Transfer learning shows more promise in the protein engineering domain, where **fitness landscape data from homologous proteins can improve variant effect prediction even at 35% sequence identity**. This work demonstrates that evolutionary information encoded in homolog fitness measurements—obtained through deep mutational scanning or directed evolution—transfers across protein families to enhance predictions for target proteins with limited experimental data. The practical value lies in data efficiency: rather than conducting exhaustive mutagenesis screens for every engineering target, teams can leverage existing fitness datasets from related proteins. The method works across diverse protein types including enzymes, antibodies, and viral proteins, with performance gains most pronounced when training data for the target protein is scarce. This validates a **meta-learning approach to protein design** where accumulated experimental knowledge across homologs serves as inductive bias.

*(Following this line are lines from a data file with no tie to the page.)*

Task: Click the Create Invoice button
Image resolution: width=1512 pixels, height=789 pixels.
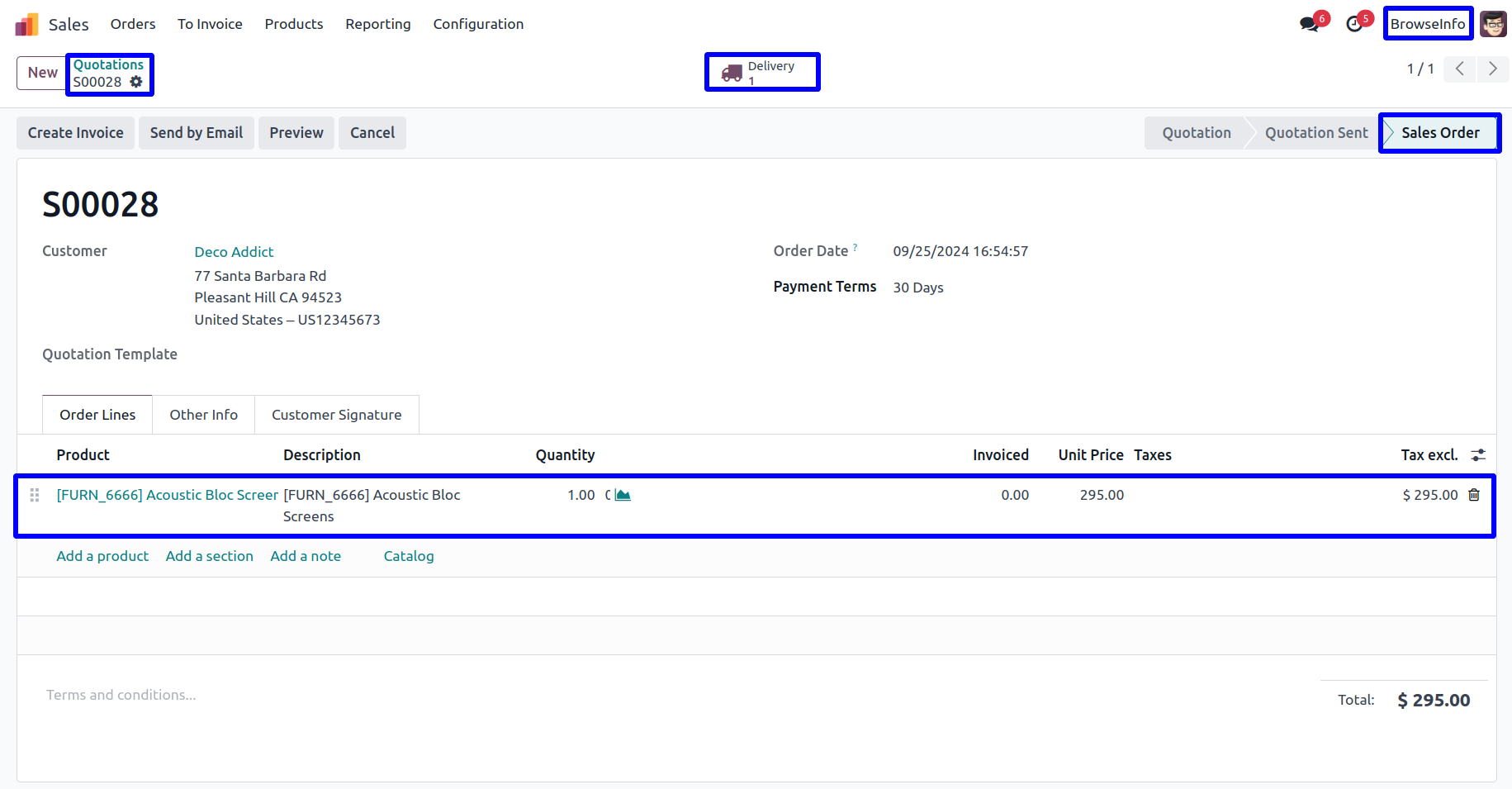Action: tap(75, 133)
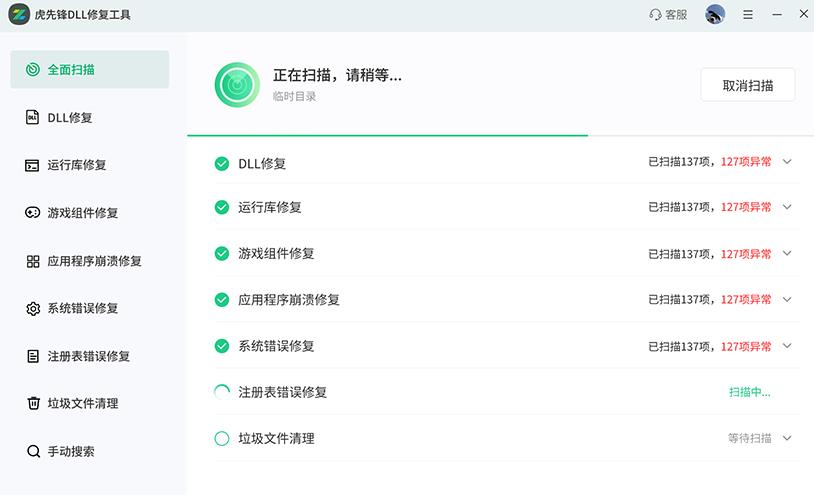The height and width of the screenshot is (495, 814).
Task: Switch to the 全面扫描 tab
Action: click(90, 70)
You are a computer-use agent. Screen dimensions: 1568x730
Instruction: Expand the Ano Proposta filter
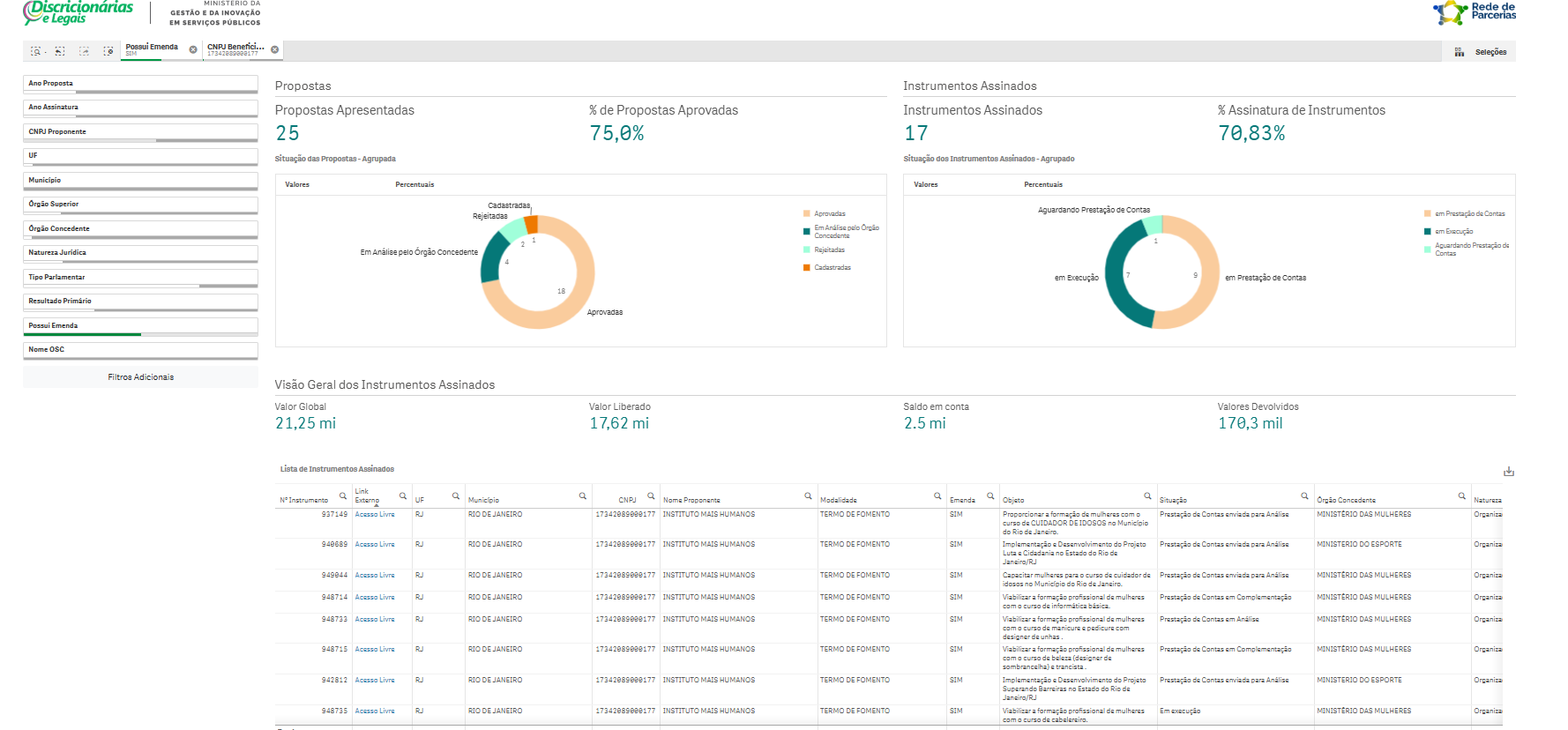[x=140, y=84]
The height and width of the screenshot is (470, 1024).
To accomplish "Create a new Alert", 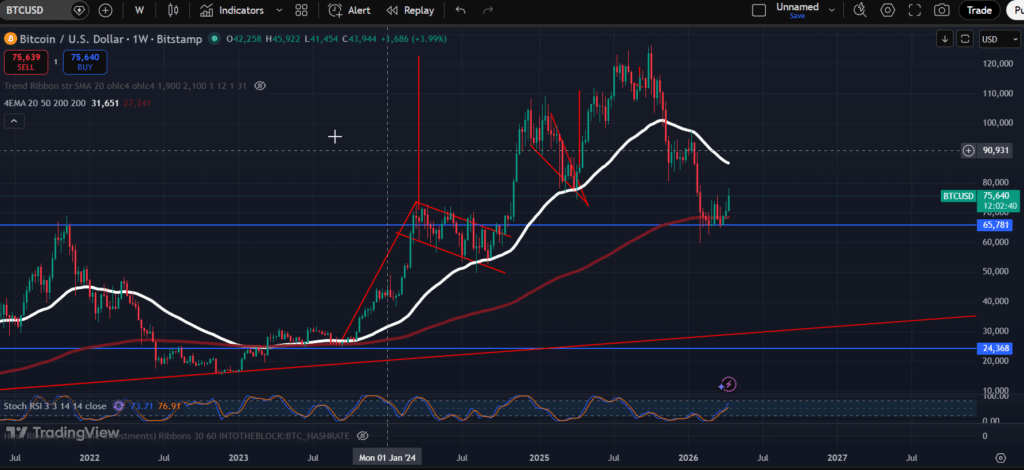I will (350, 10).
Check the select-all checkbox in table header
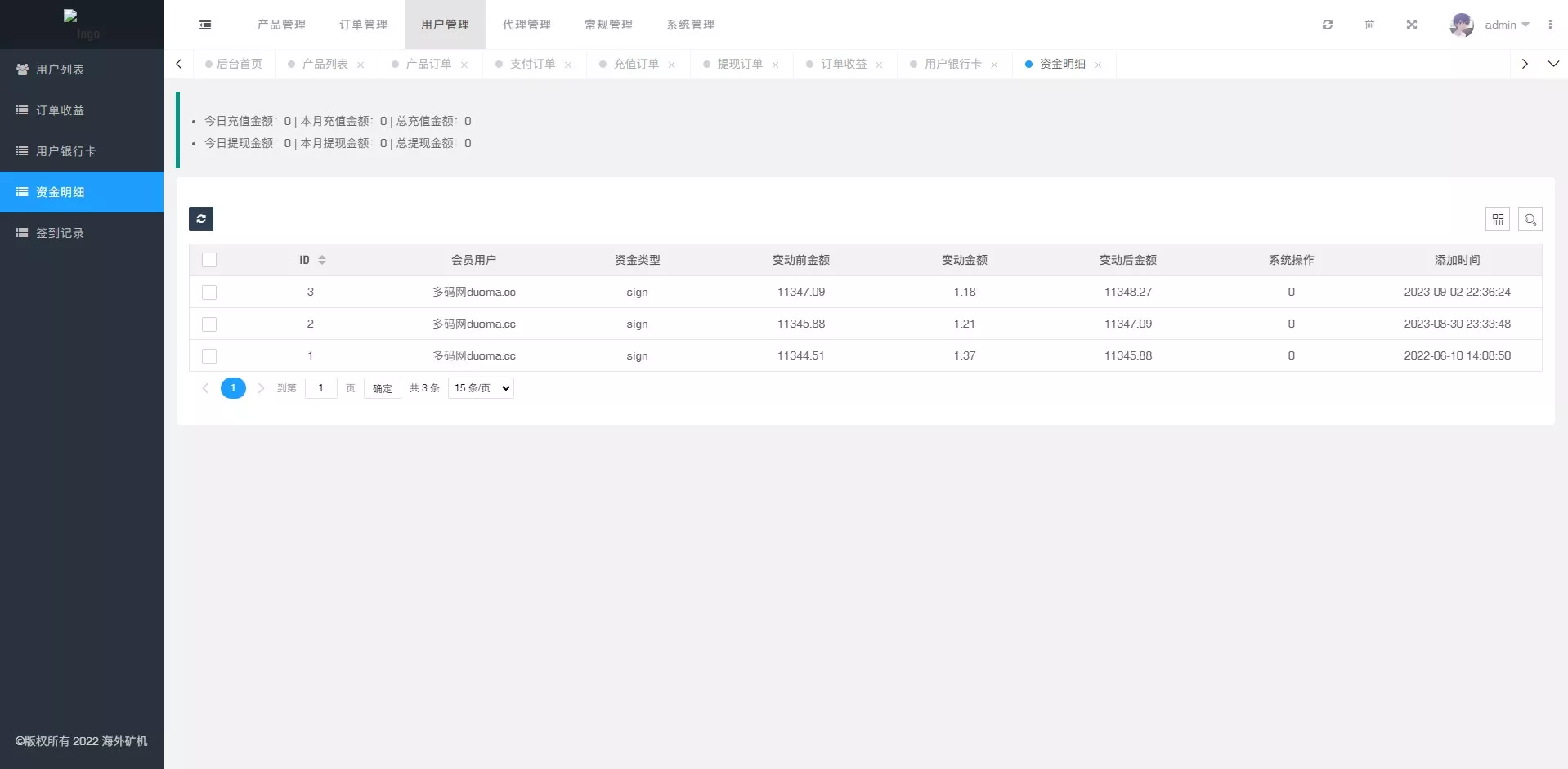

Meanwhile, the experimental measurement side faces its own biases that AI must account for. The PATTY algorithm addresses **Tn5 transposase sequence bias** in CUT&Tag epigenomic profiling, a widely used technique for mapping histone modifications and transcription factor binding. Tn5's preference for certain DNA sequences creates systematic distortions in accessibility measurements, confounding biological signal with technical artifact. By modeling and correcting this bias, PATTY improves the accuracy of chromatin state inference, which feeds into AI models predicting gene regulation and expression. For teams building models on epigenomic data—whether for target identification or understanding drug mechanism of action—this highlights the importance of **preprocessing pipelines that remove technical confounders** before training. The broader lesson applies to virome analysis as well, where Cenote-Taker 3 automates virus genome discovery and annotation in metagenomic sequencing data, addressing the challenge of identifying novel viral sequences without relying on close reference genomes. Accurate viral genome characterization matters for understanding host-pathogen interactions and identifying therapeutic targets, but requires computational tools that can handle the extreme diversity and rapid evolution of viral sequences.